### CHALLENGE
Swap "Disable" for "Turn off" in the records from the start up to and including the line with "click(x=469, y=132)", changing nothing else. Leave the pictures out of your answer.

Word and element pointing records:
+++
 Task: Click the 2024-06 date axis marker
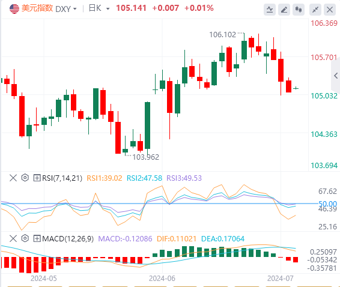(x=162, y=279)
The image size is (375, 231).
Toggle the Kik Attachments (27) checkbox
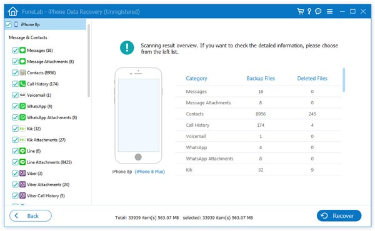click(x=15, y=140)
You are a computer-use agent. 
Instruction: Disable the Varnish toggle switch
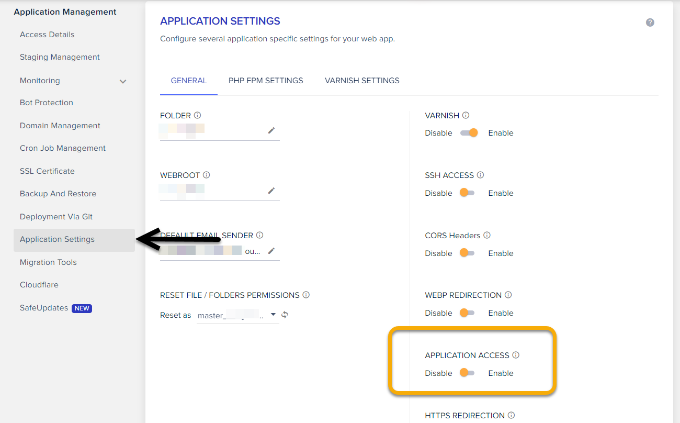click(x=469, y=132)
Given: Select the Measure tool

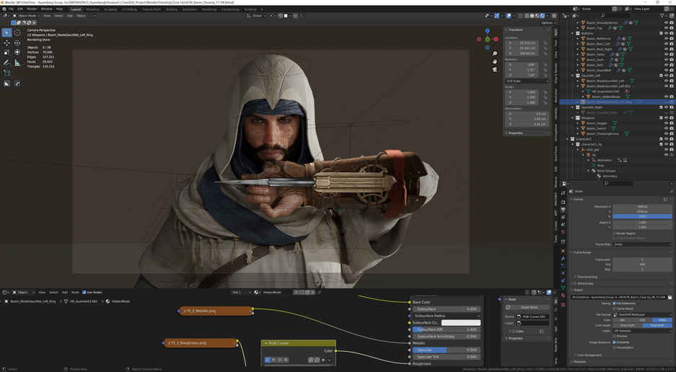Looking at the screenshot, I should 17,63.

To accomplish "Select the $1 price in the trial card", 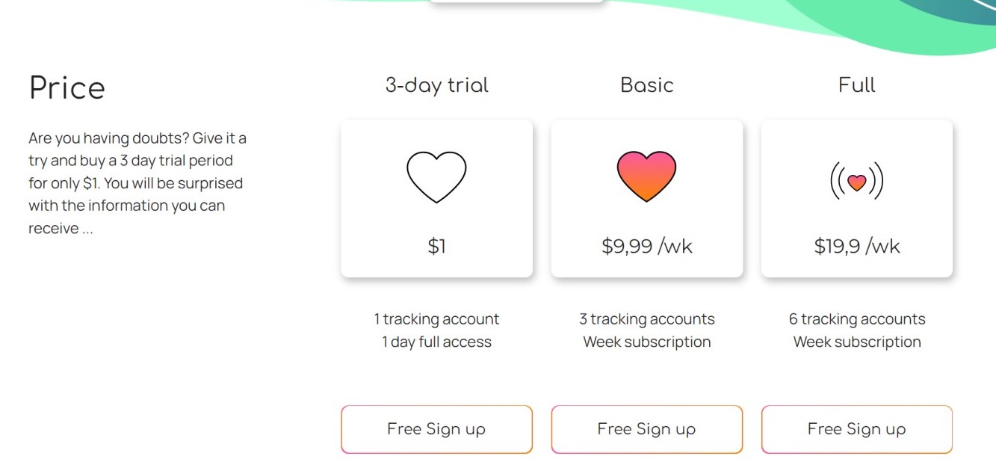I will click(436, 246).
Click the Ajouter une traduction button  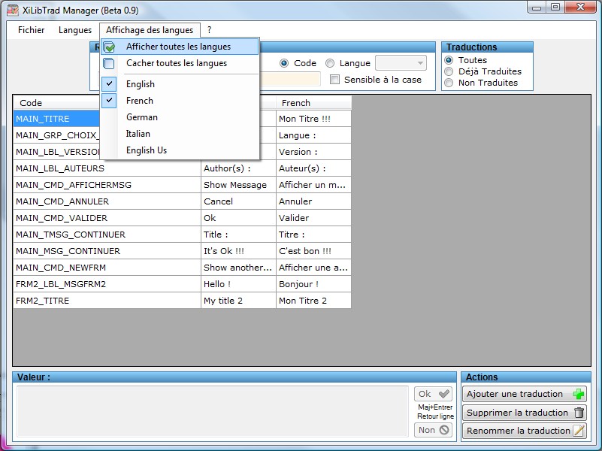524,394
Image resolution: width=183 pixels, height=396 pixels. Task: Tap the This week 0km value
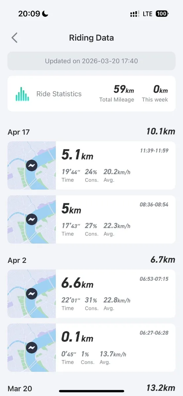pyautogui.click(x=161, y=89)
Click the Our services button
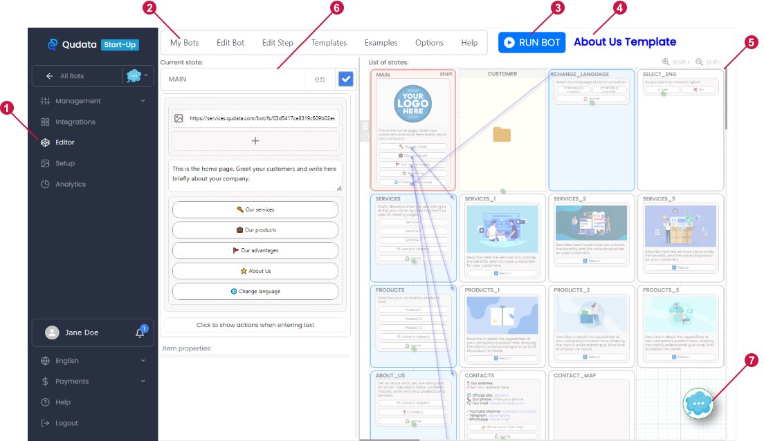 (x=255, y=209)
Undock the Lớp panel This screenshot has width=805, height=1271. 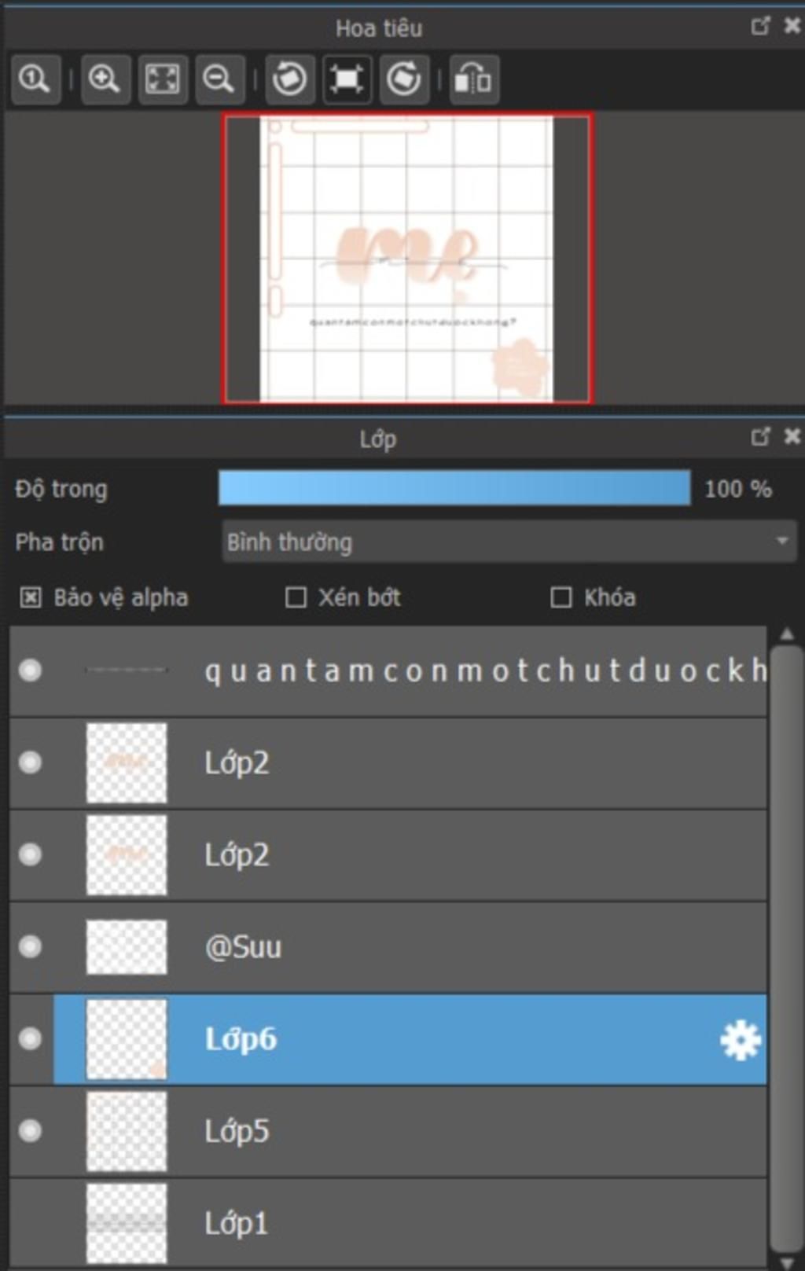click(760, 436)
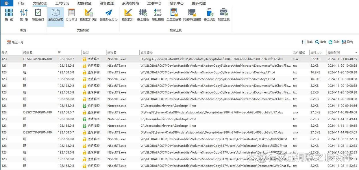Expand the 最近一月 date range filter
The width and height of the screenshot is (359, 170).
coord(15,42)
+++
### EXERCISE SOLUTION
 Task: Click the 2024-06 date axis marker
(x=162, y=279)
The image size is (375, 231).
Toggle the Kik Attachments (27) checkbox
click(x=15, y=140)
You are a computer-use agent. 
Instruction: Turn off the Varnish toggle switch
click(x=469, y=132)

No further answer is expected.